The Affordable Care Act of 2010 (ACA) has strengthened both the Medicare program in general, and the Medicare Advantage program in particular. The ACA implemented a number of provisions improving the MA program for beneficiaries. Perhaps most significantly, the Affordable Care Act has put the Medicare program on a more sound fiscal footing by reining in overpayments to MA plans over a period of years.

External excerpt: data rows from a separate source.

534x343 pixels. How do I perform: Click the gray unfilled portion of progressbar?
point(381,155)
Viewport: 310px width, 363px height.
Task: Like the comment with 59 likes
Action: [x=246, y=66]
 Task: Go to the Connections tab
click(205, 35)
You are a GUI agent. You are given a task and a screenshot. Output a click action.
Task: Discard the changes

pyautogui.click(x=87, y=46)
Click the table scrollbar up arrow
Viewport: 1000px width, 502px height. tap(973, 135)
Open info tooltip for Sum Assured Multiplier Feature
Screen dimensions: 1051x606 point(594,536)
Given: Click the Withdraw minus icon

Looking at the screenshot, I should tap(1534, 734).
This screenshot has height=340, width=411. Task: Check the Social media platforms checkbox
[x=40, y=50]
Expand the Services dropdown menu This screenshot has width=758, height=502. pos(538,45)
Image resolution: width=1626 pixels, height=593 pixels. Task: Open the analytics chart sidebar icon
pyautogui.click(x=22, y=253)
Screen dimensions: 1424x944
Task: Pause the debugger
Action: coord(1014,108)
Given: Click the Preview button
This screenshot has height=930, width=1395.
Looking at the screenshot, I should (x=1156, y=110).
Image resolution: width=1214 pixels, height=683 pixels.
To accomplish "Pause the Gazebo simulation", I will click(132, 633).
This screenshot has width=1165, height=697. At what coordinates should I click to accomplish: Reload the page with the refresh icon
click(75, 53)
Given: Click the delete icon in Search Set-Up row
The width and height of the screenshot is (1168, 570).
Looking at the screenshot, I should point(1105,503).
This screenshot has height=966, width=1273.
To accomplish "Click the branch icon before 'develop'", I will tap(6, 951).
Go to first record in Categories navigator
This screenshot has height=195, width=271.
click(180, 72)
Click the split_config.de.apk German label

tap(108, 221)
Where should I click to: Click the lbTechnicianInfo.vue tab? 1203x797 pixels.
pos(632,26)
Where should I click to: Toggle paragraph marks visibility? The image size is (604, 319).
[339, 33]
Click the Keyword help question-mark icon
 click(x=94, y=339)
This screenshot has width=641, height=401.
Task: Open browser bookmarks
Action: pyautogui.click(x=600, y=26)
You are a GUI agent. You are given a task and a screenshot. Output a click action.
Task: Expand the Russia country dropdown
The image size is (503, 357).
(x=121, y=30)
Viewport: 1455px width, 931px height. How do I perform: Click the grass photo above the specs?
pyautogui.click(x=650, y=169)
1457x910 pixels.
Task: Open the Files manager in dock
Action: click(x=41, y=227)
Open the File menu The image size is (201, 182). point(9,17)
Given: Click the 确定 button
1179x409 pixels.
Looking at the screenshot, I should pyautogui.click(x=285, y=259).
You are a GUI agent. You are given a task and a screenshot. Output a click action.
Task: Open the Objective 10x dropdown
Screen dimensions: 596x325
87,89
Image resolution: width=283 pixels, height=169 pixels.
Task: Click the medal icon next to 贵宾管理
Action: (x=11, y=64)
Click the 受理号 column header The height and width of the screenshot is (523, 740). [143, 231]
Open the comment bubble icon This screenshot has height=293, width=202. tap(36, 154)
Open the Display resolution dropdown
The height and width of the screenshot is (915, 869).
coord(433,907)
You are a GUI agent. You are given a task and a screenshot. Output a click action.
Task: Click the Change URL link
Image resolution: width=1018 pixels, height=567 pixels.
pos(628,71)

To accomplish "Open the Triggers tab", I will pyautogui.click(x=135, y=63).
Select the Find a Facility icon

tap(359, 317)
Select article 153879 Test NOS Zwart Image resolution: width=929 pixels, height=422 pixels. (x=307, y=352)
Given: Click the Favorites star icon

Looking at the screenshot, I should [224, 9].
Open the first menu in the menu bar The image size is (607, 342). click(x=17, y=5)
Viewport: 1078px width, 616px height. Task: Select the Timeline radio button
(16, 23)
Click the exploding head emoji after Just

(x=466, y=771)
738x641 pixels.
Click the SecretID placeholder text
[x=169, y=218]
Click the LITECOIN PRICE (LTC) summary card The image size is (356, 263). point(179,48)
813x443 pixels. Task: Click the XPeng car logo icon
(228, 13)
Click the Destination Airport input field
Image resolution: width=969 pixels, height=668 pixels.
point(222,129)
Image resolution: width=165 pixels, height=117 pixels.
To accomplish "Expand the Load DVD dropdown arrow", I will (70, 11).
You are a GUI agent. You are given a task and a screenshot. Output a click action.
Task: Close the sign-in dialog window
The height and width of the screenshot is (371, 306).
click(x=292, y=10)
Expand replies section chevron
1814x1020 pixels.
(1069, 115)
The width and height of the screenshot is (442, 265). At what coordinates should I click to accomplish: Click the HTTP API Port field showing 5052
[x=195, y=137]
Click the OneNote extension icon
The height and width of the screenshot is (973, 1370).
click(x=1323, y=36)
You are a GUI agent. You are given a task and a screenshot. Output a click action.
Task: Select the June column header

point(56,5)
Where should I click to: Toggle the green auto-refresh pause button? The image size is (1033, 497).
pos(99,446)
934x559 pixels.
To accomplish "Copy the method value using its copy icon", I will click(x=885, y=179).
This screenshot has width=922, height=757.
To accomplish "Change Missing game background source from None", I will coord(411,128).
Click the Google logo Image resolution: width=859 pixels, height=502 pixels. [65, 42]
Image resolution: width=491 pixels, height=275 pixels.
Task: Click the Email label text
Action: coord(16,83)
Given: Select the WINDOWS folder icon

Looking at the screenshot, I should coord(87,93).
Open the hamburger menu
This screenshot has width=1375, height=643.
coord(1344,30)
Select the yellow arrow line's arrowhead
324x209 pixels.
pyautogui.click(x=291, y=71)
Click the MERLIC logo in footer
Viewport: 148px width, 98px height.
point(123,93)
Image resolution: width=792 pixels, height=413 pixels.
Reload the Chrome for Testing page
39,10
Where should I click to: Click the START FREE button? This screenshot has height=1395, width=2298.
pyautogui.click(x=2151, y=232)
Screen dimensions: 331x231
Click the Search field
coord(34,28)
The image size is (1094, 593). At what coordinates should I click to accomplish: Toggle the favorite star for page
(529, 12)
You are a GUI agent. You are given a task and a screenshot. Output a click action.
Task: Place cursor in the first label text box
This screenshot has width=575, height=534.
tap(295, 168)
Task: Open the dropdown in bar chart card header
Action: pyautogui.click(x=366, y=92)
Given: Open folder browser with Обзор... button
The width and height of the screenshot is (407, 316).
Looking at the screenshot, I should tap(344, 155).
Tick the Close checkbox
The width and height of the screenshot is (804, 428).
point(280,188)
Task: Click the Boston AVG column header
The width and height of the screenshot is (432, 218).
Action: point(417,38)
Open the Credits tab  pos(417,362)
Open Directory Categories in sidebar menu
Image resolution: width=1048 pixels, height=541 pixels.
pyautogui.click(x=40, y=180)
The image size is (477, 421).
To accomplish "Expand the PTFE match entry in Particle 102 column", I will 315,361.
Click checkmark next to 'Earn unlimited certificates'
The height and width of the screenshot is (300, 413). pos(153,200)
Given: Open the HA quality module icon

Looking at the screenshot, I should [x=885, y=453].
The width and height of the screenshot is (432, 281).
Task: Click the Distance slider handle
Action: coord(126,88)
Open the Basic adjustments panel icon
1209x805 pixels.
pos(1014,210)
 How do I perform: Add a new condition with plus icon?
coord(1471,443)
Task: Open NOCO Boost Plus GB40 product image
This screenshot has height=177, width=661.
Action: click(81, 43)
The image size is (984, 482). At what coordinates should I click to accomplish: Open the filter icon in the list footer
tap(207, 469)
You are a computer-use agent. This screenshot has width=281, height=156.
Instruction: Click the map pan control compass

To improve both traditional Medicare and Medicare Advantage for beneficiaries we have several recommendations including, but not limited to, providing better notice and consumer protections regarding MA plan benefits and network changes, and standardizing benefits within plans – as exists for Medicare Supplement Insurance policies. We also urge the leveling of the reimbursement and coverage field between traditional Medicare and Medicare Advantage. For example, offering a drug plan in the traditional Medicare program, to give beneficiaries a true choice.
Instead of focusing on how much Medicare Advantage payments are being “cut,” Congress should focus on making sure MA plans provide what taxpayers are paying for. It’s unfair to ask beneficiaries and taxpayers to shoulder extra payments to private Medicare Advantage plans.